**SOURCE EXTRACT:**
--

Console output when running BDD tests

What is it?

A new BDD Tool that empowers you to build well-documented and well-tested code that’s easy to change.
It improves the collaboration between developers and “business stakeholders” like Project managers, Product owners, Business analysts, QA engineers, testers, and sometimes even clients.

Here’s what makes this new tool stand out:

  • You can create BDD tests entirely in code, no need for .feature files.
  • It is developer-centric, catering primarily to the needs of developers, rather than business stakeholders.
  • But to keep the business stakeholders in the loop, you have the option to export to Gherkin/Cucumber .feature files, automatically, each time the tests are run.
  • There’s no need for manual or auto-generated “glue files” or “glue code” to extract information from .feature files.
  • It provides clear, colorful and easily understandable error messages in the console when assertions fail.
  • It’s user-friendly for both individual developers and teams.
  • It encourages writing more BDDs, by greatly simplifying the process.
  • It uses the Gherkin Syntax. Note: Other syntaxes are possible, with some adaptation.

The following is a thorough documentation and a comprehensive BDD tutorial, complete with a real example. Whether you need to learn BDD, or you are experienced and looking to refine your technique, I’ve got you covered.

Get ready to master creating BDDs in practice!

1. Understanding how other BDD tools operate

Before we dive deeper, let’s take a moment to understand how typical BDD tools operate, and why they might not be my cup of tea.

Typically, the process follows these steps:

  1. Some business stakeholders pen down BDD specs in structured text files called “feature files”. These files detail specific features that your software must provide.
  2. Developers then create “glue files” to pair with these feature files. They essentially glue the human-readable specifications to the executable code, by reading the specification text and converting it to typed values in real code variables.
  3. Next, developers code and execute the BDDs, where both the input values and expected outcomes were created by the glue code from the feature files.
  4. If any issues or missing details surface in the feature files, developers must alert the business stakeholders, wait for necessary amendments, then revisit the glue files and implement fixes in the code.
  5. Similarly, when developers identify absent BDDs, they must request the business stakeholders to generate more feature files.

Let’s illustrate this with an example. Say, a business analyst drafted the following feature file:

Scenario: Selling stocks
Given user Alice has 10 shares of IBM.
When Alice sells 8 shares to Bill for $2 each.
Then Alice gets $16.

Your role as a developer would be first to construct a glue file, extracting all the data points: Alice, $10, IBM, Bill, $2, and $20. Remember, as a feature file is textual, these values are text strings. However, for the test code, you'd require Alice and Bill as User objects, IBM as a Stock object, and the monetary figures as Money objects. So, you'll need to code a mechanism to transform these string data into typed objects.

--

**DATA EXTRACT:**

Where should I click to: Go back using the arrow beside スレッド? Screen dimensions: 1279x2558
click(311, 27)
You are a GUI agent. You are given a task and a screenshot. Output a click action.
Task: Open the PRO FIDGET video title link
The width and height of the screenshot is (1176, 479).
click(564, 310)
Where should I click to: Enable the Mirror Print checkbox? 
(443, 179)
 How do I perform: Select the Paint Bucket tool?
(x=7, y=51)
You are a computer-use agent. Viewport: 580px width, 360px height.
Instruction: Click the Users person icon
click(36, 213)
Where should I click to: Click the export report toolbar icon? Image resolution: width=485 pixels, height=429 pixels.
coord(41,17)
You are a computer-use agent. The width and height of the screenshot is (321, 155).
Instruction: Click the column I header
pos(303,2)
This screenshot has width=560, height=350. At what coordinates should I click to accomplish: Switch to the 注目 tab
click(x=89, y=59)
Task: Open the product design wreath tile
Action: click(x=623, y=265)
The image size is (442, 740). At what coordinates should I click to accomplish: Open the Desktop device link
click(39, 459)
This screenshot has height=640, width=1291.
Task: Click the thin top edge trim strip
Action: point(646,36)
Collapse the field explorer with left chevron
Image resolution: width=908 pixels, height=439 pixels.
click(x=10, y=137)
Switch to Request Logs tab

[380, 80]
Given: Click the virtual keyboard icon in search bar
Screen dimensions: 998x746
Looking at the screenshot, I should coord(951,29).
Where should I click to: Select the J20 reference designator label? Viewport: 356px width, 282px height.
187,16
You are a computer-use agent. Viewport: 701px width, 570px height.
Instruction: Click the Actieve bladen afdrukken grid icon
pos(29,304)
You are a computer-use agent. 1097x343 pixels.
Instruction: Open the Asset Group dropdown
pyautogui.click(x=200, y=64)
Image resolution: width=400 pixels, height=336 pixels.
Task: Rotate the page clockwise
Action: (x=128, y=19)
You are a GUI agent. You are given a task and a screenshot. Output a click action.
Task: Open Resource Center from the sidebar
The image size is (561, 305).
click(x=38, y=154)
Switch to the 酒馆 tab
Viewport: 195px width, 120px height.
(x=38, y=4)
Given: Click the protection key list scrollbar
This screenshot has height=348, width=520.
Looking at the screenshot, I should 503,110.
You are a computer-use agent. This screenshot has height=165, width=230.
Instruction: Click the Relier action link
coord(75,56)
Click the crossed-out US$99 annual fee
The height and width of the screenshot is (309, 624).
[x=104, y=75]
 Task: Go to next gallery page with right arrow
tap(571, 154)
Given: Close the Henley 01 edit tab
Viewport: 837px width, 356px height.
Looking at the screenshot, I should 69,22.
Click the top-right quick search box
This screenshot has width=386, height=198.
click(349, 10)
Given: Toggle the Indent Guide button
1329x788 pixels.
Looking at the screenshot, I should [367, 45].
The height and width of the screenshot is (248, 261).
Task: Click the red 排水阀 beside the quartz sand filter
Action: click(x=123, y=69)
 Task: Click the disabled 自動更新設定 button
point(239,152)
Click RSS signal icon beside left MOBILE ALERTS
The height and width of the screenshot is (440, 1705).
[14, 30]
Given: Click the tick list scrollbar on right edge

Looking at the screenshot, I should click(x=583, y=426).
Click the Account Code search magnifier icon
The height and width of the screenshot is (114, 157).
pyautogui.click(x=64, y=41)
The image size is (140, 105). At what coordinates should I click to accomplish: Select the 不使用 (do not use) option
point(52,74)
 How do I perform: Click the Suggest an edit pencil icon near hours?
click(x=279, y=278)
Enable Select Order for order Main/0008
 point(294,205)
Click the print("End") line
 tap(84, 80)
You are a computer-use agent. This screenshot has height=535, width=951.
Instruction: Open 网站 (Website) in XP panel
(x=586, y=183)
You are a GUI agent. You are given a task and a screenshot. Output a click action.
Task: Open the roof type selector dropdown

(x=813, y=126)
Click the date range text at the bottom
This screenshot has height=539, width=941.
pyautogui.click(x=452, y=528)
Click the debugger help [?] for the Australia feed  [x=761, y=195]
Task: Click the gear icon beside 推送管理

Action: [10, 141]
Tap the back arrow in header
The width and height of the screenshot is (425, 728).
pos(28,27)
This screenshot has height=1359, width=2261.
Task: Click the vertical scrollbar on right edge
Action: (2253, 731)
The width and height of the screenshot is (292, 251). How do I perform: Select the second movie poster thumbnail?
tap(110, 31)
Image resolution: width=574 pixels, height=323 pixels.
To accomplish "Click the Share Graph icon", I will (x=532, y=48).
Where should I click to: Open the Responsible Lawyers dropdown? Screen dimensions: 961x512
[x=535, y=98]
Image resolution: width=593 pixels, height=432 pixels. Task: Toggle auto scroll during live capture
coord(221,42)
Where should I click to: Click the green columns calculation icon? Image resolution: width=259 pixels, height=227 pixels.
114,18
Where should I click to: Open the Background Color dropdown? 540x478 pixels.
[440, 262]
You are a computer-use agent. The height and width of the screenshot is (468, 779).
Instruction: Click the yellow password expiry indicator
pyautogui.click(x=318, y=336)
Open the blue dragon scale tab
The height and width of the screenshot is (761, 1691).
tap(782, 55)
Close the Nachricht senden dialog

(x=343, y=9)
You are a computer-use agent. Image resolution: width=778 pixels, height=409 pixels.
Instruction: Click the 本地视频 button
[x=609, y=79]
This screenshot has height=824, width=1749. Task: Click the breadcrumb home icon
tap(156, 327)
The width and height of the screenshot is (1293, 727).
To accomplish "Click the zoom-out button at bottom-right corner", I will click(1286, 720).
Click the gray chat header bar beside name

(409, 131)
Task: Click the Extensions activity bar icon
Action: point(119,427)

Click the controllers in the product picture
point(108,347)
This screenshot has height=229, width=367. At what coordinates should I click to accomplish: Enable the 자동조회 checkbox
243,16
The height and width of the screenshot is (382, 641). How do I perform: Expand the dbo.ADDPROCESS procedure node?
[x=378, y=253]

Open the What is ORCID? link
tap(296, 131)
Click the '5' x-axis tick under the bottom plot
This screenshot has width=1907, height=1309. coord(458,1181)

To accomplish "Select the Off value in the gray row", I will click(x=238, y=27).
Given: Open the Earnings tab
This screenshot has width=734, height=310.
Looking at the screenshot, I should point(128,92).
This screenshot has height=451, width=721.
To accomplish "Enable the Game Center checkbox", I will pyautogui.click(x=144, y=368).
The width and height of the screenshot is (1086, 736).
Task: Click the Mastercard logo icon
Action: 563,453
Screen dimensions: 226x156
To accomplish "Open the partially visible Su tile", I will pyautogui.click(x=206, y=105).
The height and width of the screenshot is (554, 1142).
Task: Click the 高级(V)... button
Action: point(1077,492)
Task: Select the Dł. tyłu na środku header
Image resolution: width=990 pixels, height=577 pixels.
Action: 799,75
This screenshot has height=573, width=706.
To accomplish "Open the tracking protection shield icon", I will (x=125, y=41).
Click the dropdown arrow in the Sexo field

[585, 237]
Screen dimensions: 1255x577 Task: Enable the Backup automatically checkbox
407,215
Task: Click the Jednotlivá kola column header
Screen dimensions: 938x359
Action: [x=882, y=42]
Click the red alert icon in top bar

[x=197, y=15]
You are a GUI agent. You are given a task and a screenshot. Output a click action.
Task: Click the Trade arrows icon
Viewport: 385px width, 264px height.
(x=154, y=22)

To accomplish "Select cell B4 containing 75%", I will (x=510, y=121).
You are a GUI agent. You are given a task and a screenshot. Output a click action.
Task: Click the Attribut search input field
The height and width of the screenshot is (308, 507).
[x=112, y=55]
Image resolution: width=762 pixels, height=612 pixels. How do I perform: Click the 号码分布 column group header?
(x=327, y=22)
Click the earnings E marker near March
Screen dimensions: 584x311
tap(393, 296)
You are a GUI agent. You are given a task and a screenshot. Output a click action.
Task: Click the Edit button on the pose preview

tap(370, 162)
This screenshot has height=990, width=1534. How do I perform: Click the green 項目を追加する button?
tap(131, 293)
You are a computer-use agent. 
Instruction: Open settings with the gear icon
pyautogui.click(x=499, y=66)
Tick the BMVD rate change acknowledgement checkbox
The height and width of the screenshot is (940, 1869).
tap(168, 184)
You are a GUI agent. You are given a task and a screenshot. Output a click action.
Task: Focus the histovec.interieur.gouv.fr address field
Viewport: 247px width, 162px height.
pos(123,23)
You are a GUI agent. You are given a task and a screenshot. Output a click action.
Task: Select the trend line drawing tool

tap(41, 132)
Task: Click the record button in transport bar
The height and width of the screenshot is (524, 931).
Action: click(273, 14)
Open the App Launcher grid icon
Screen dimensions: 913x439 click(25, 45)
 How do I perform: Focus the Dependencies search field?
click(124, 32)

--

**TASKS FOR THIS EXERCISE:**
A) According to the BDD tool page, which syntax does the tool use?
B) Turn the records, from the line containing "Where should I click to: Enable" down through the line containing "coord(41,17)", into a Markdown table with the columns Row and Line. Number each line and skip any blank ones.

**ANSWERS TO THE TASKS:**
A) The Gherkin syntax.

B)
| Row | Line |
|---|---|
| 1 | Where should I click to: Enable the Mirror Print checkbox?  |
| 2 | (443, 179) |
| 3 |  How do I perform: Select the Paint Bucket tool? |
| 4 | (x=7, y=51) |
| 5 | You are a computer-use agent. Viewport: 580px width, 360px height. |
| 6 | Instruction: Click the Users person icon |
| 7 | click(36, 213) |
| 8 | Where should I click to: Click the export report toolbar icon? Image resolution: width=485 pixels, height=429 pixels. |
| 9 | coord(41,17) |